-- START --
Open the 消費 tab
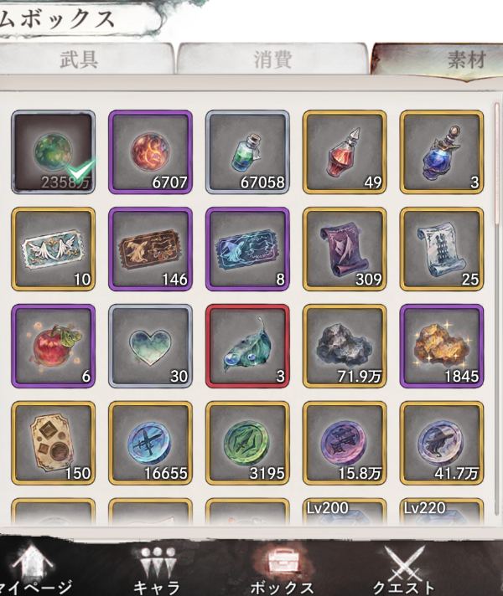503x596 pixels. pos(273,58)
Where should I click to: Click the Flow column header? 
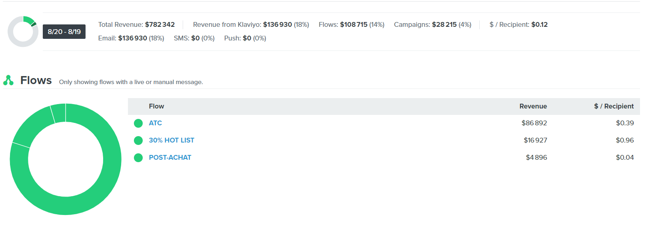156,106
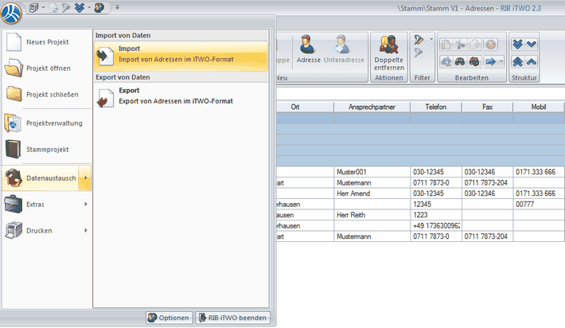This screenshot has width=565, height=328.
Task: Click the blue arrow icon in Bearbeiten
Action: tap(489, 61)
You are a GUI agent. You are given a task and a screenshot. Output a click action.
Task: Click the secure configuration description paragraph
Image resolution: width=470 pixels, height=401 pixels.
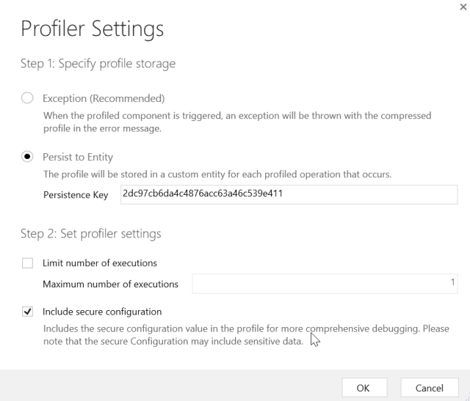(x=246, y=335)
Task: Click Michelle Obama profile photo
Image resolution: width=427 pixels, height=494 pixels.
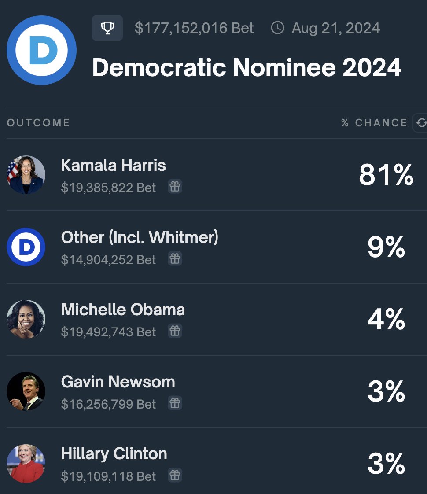Action: pyautogui.click(x=26, y=319)
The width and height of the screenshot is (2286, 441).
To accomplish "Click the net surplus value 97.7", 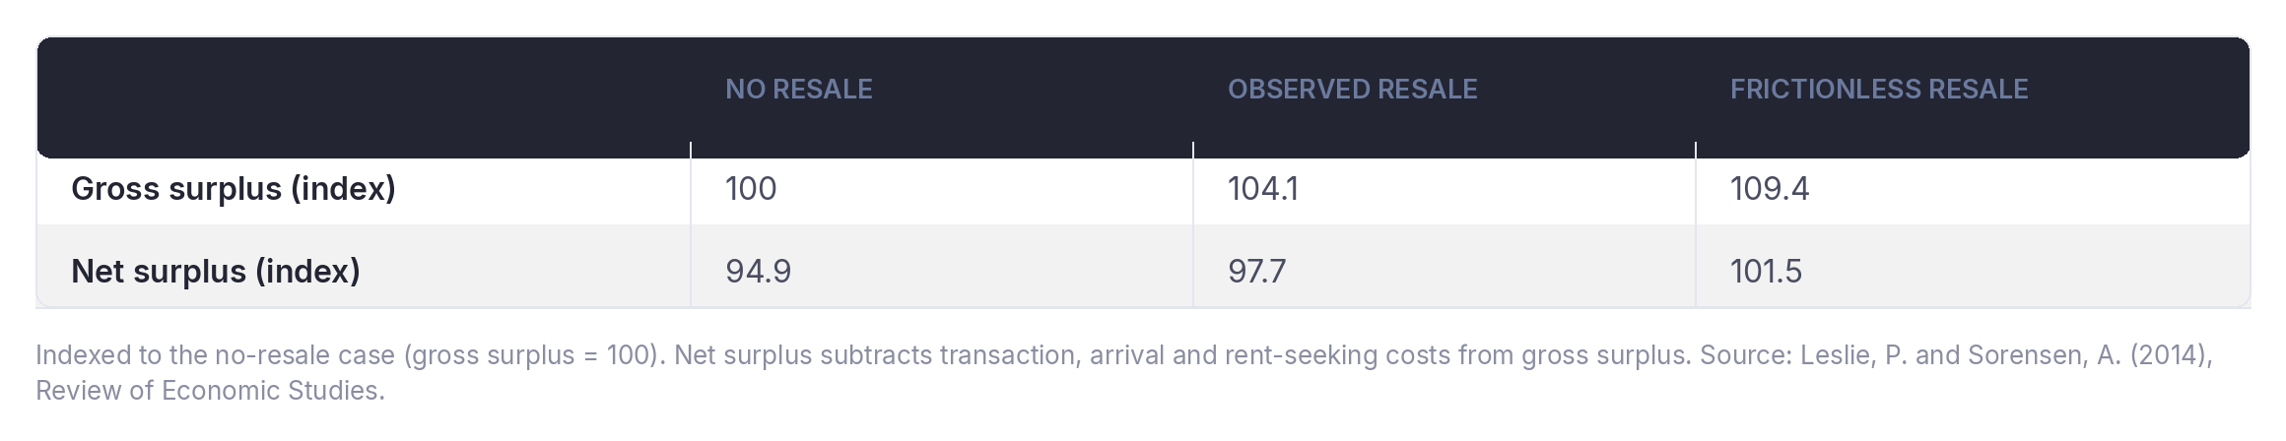I will (1256, 271).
-- END --
Transcribe the material from its first line up to and including the line with "(x=246, y=335)", leaving out the pictures.

Open the 消費 tab
503x596 pixels. pos(273,58)
Where should I click to: Click the Flow column header? 
156,106
This screenshot has width=565, height=328.
Task: Click the blue arrow icon in Bearbeiten
Action: tap(489, 61)
You are a GUI agent. You are given a task and a screenshot. Output a click action.
Task: Click the secure configuration description paragraph
Image resolution: width=470 pixels, height=401 pixels.
(x=246, y=335)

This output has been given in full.